[Work request] Starting at the line that contains "The width and", write out every line to the end of the records below exactly, and leave out the pictures.

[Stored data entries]
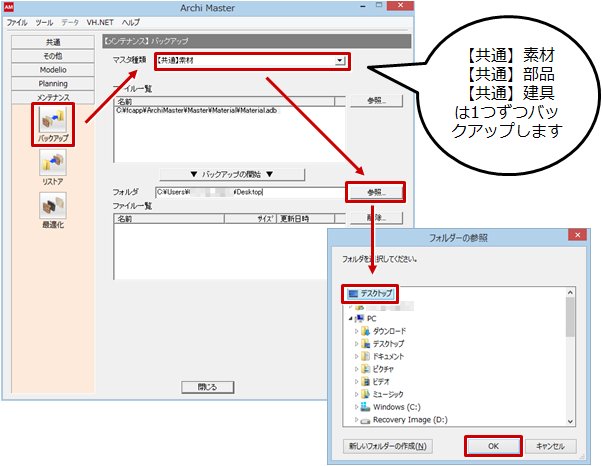Screen dimensions: 602x466
Task: Select the ダウンロード folder icon
Action: click(366, 331)
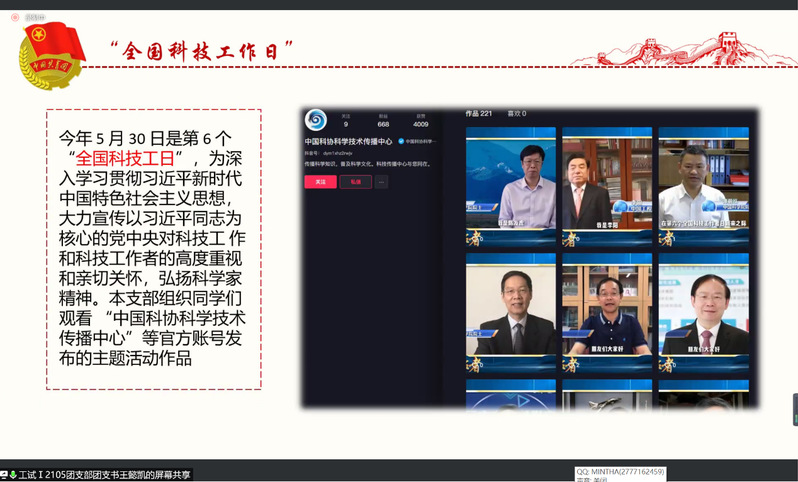The height and width of the screenshot is (482, 798).
Task: Open the three-dot more options menu
Action: [381, 182]
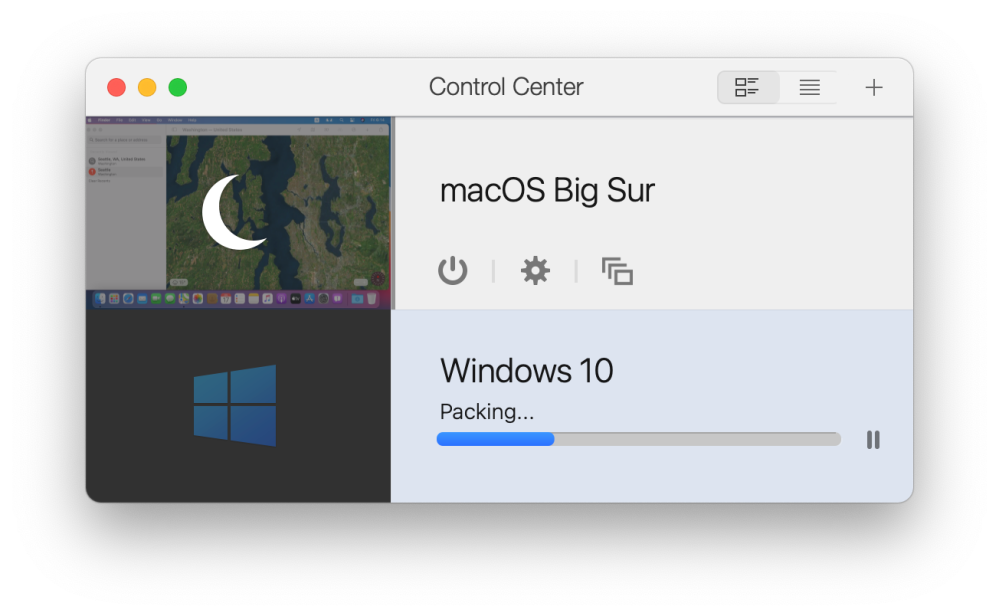Screen dimensions: 999x616
Task: Zoom the window with green button
Action: point(178,87)
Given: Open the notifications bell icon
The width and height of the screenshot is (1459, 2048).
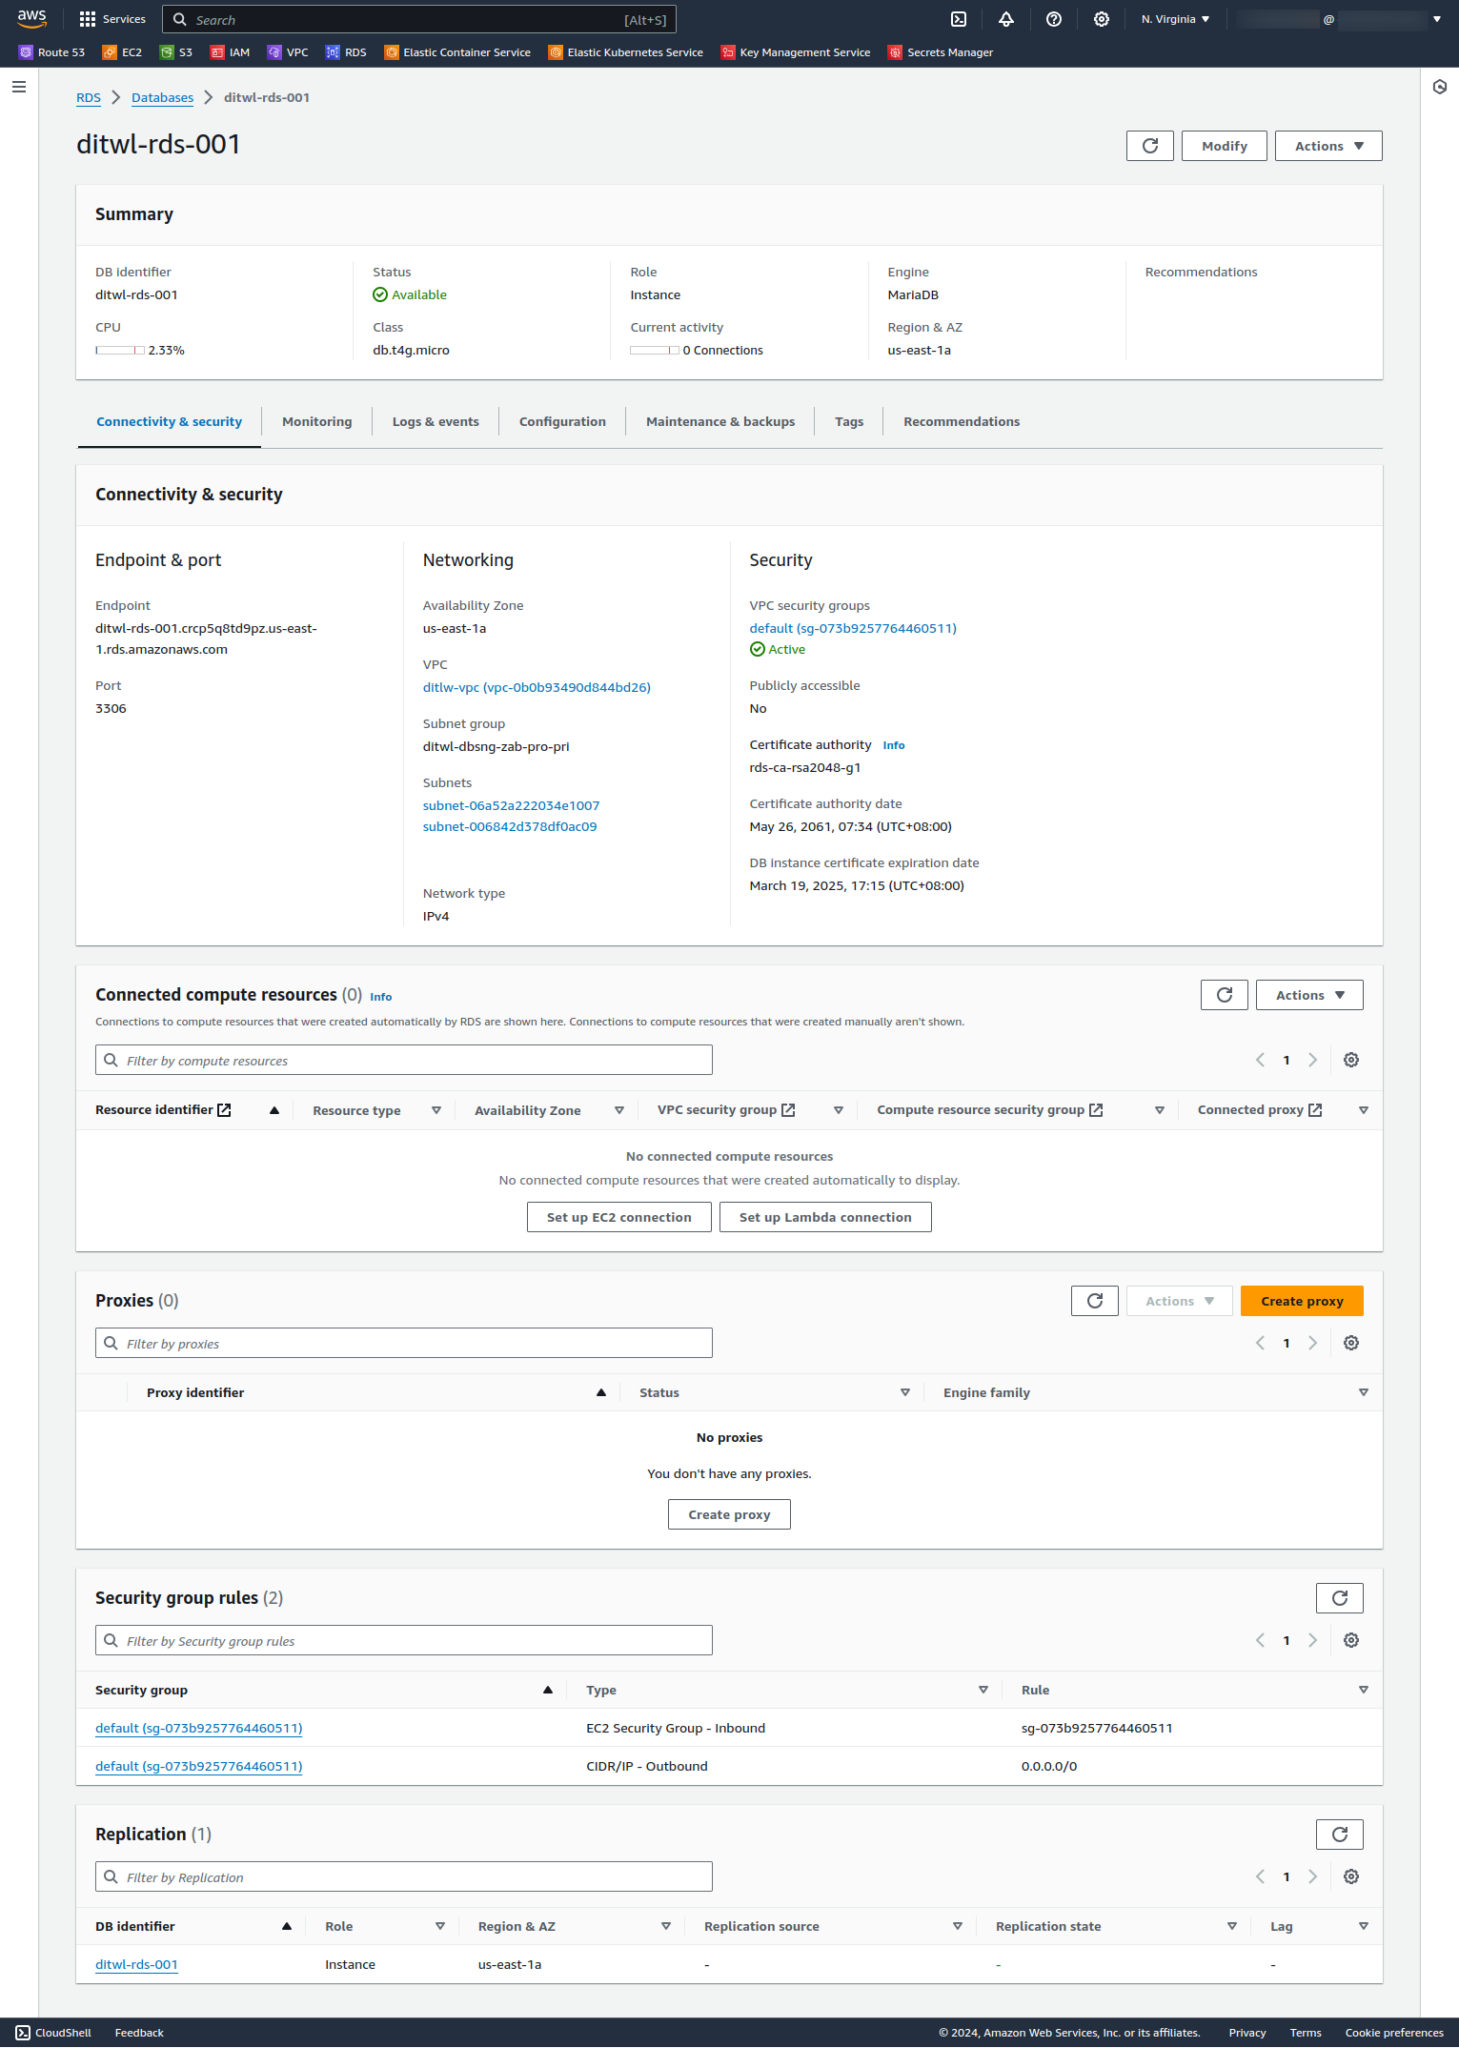Looking at the screenshot, I should pyautogui.click(x=1006, y=19).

[Task answer]
The width and height of the screenshot is (1459, 2048).
Looking at the screenshot, I should pyautogui.click(x=1006, y=19).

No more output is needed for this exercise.